Items from a dataset =>
================================

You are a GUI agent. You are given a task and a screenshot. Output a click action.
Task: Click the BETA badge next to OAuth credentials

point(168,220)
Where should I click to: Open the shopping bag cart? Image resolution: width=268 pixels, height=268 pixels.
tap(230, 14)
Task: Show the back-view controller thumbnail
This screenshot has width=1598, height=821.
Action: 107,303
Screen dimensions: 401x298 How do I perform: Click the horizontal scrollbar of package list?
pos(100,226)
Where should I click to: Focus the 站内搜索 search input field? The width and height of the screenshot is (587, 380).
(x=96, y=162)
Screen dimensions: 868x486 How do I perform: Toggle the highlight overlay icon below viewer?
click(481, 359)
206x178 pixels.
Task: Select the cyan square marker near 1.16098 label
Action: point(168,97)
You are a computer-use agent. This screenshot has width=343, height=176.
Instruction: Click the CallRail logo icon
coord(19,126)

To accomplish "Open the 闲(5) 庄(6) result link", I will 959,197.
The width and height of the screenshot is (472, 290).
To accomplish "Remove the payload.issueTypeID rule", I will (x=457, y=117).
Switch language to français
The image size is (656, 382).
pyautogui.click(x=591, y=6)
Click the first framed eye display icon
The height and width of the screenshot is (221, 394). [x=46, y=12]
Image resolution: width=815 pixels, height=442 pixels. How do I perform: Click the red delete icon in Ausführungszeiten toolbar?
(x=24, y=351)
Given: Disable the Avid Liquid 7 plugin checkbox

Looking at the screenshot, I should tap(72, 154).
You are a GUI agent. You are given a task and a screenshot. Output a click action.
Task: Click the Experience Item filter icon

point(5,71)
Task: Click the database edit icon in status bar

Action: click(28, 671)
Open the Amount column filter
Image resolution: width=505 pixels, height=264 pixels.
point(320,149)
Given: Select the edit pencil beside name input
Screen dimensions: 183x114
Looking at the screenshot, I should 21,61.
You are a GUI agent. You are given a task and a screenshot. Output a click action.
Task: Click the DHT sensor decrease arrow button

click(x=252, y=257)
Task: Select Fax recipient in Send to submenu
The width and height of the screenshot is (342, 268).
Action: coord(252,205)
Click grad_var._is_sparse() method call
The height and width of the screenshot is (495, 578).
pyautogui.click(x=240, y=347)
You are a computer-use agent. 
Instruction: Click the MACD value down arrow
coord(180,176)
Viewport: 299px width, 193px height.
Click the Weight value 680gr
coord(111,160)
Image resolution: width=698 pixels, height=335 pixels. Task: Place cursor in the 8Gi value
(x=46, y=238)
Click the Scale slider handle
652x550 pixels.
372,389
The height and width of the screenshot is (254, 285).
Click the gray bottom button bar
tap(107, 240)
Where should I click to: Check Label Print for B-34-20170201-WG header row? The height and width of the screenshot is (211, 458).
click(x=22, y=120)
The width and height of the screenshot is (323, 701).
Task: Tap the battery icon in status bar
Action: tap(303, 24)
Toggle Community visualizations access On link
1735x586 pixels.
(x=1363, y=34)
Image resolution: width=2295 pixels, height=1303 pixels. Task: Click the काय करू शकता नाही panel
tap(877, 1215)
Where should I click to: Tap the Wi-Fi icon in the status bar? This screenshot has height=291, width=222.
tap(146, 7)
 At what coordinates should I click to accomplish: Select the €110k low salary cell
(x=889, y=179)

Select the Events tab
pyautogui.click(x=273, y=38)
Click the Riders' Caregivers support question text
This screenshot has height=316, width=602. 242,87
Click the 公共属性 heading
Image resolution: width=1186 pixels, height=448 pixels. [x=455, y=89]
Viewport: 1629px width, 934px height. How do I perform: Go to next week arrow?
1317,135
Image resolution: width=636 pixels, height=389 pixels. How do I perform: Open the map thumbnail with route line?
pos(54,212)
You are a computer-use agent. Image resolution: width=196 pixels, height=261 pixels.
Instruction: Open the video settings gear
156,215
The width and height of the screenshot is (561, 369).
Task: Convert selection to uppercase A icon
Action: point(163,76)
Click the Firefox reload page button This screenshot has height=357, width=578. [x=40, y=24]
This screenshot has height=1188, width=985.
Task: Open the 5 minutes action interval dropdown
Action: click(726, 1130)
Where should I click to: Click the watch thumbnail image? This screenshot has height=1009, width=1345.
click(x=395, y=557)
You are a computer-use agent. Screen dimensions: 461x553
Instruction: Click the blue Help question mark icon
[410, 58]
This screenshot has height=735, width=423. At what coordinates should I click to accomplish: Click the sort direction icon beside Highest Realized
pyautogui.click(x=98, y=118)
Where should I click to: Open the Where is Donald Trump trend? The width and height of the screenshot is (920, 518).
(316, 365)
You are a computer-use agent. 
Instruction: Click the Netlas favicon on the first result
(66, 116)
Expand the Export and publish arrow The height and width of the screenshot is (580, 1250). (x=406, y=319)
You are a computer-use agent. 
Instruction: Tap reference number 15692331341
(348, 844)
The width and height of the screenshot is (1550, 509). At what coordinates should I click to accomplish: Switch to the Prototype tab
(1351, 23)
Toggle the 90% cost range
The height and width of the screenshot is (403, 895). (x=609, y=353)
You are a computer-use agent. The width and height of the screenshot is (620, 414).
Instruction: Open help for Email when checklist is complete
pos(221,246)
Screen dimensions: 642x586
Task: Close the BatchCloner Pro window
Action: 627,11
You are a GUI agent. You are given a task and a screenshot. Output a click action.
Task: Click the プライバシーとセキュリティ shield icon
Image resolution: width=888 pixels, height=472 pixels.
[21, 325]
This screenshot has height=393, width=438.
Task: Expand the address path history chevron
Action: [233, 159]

================================

Pick out, from the lines above, every one that contains the string "computer".

You are a computer-use agent. This screenshot has width=343, height=176.
You are a computer-use agent. 
You are a computer-use agent. Image resolution: width=196 pixels, height=261 pixels.
You are a computer-use agent. Screen dimensions: 461x553
You are a computer-use agent. 
You are a computer-use agent. 
You are a computer-use agent. The width and height of the screenshot is (620, 414).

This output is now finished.